Overview

The primary objective of this study is to evaluate efficacy of danicopan as add-on treatment to ravulizumab or eculizumab as assessed by hemoglobin (Hgb) change from Baseline at Week 12 in pediatric participants with paroxysmal nocturnal hemoglobinuria (PNH) and clinically significant extravascular hemolysis (CS-EVH).

Eligibility

Inclusion Criteria:

• Confirmed diagnosis of PNH.
• CS-EVH defined by: Anemia: Hgb ≤ 11.0 g/dL, and absolute reticulocyte count ≥ 100 × 109/L
• Treated with ravulizumab or eculizumab for at least 12 weeks immediately preceding Day 1, the dose received should be stable during this period, and there should be no anticipated changes in dosage or interval during the first 12 weeks of this study.
• all participants must be vaccinated against meningococcal infection from serogroups A, C, W, and Y and serogroup B within 3 years prior to, or at least 14 days prior to Day 1
• vaccinated against Haemophilus influenzae type b (Hib) and Streptococcus pneumoniae

Exclusion Criteria:

• Platelet count < 30000/μL or there is a need for platelet transfusions.
• ANC < 500/μL.
• Clinically significant laboratory abnormalities related to liver function,

  including

  • ALT > 2 × ULN or ALT > 3 × ULN for participants with documented liver iron overload defined by serum ferritin values ≥ 500 ng/mL.
  • Direct bilirubin > 2 × ULN, unless, in the Investigator's opinion, is due to hemolysis or Gilbert's syndrome based on medical history.
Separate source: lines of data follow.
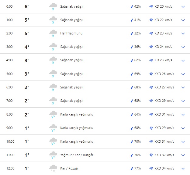Click the rain shower icon at 0:00
Viewport: 190px width, 175px height.
53,7
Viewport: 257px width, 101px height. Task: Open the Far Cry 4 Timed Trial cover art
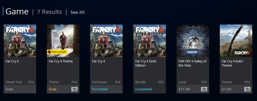click(20, 41)
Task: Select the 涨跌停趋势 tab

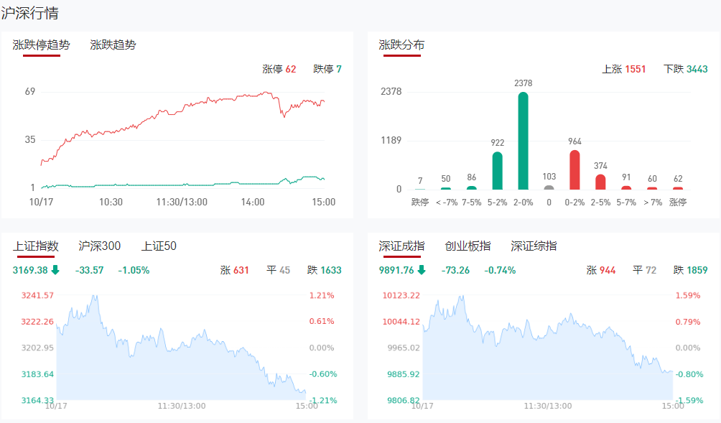Action: point(42,45)
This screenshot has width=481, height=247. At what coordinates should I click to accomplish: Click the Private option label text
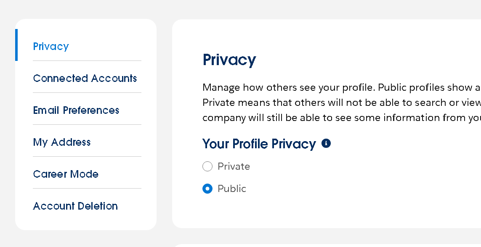click(234, 166)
• Current evidence of biliary cholestasis.
• Known aplastic anemia or other bone marrow failure that requires HSCT or other therapies, including anti-thymocyte globulin and immunosuppressants unless the dosage of immunosuppressant has been stable for at least 12 weeks before Day 1 and is expected to remain stable through Week 12.
• History of a major organ transplant (eg, heart, lung, kidney, liver) or HSCT.
• Known or suspected complement deficiency.
• Active bacterial or viral infection, a body temperature > 38°C on 2 consecutive daily measures, evidence of other infection, or history of any febrile illness within 14 days prior to first study intervention administration.